Everyone—from an analyst at a venture capital firm to a student in a B.School—would tell you that an e-commerce company can figure out if you have a baby at home (because you are ordering diapers) and can use this knowledge to get you to buy other baby products. Statements like these are common and sound cool until you dig deeper.
The underlying tacit assumption behind a statement like this is that you are currently buying these products from some other store because you didn’t know that this e-commerce platform has these products; you took the pains to visit another store but didn’t bother to even check on the platform using the search option. Or, probably, you as a parent were unaware that your baby even needed these products, and if you are shown these products you would buy them.
Reality check
Let us take an online e-commerce company like BigBasket or Amazon. The amount of data that each of these companies have about their customers is mind-boggling. Every click on their app, or website, is tracked through sophisticated tools employing big-data frameworks.
The exact details of every click and every purchase is captured and analysed for purchase patterns, brand preferences, lifestyle choices, price sensitivity and other elements of the consumer’s persona. Surrogate data for family income, even if it is only partially indicative, in the form of preference for premium brands or residential address, is also available with these companies.
The idea is to use this vast trove of customer data to produce insights that would enhance retention and get a higher share of the customer wallet. One of the mechanisms of getting a higher share of the customer wallet is by making ‘purchase recommendations’ based on the insights.
On an e-commerce platform like BigBasket, when you scroll down the list of ‘frequently purchased items’ to place your order, there would be a couple of items that are ‘recommended’ for you. Typically, the number of recommendations is around 5% of the items in the frequently purchased list of items. And the success rate—defined as the per cent of recommended items actually purchased by the customer—is around 2%. In other words, the increase in the order value because of recommendations is nearly a tenth of a per cent (2% of 5%).
Therefore, if your basket size is a thousand rupees, all that this data crunching and insights engine is achieving is to increase it by a rupee. Doing anything that increases the basket value of a customer is perfectly understandable as long as the cost of doing it is insignificant. Hence, it is not a bad idea to make a small one-time investment to build a recommendation engine, but making a big noise about how crunching big-data can transform your business, at least in this context, is a bit far-fetched.

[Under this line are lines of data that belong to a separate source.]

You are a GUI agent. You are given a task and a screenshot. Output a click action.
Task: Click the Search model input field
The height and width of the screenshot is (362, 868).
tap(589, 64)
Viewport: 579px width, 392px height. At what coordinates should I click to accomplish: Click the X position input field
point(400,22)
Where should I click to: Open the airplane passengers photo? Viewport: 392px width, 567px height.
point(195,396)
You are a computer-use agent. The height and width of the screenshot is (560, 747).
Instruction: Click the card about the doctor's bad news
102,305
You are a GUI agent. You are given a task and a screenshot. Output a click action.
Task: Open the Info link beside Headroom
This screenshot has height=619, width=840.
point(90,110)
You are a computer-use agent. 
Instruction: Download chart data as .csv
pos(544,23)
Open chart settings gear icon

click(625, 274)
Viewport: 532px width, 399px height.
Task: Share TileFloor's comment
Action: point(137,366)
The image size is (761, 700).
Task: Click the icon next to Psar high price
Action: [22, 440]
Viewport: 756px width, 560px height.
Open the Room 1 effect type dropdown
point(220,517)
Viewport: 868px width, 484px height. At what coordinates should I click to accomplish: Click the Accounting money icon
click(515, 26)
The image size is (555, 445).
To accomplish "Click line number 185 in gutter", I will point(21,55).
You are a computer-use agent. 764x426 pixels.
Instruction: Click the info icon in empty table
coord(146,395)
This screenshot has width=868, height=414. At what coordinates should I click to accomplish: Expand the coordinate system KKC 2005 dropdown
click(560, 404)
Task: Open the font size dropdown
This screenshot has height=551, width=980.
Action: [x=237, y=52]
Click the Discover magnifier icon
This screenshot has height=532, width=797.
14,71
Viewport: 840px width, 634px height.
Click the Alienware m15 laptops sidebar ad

Just to clarify, the founders of BigBasket are smart and understand this well, unlike some others who either blindly believe that the value of monetizable insights is proportional to the amount of data or use this argument to impress themselves and their investors.
The recommendations work a little better in the context of books, where the likelihood of a customer buying an extra book based on the recommendations is higher. However, even Amazon rarely makes a noise about this, and seldom talks about it, and instead spends all its energy on the three fundamental drivers of its business, namely increasing the assortment, offering lower prices, and making quicker deliveries. Amazon clearly believes that these are three things that customers would always care about, and to remain relevant it needs to have a razor-sharp focus on improving these every day.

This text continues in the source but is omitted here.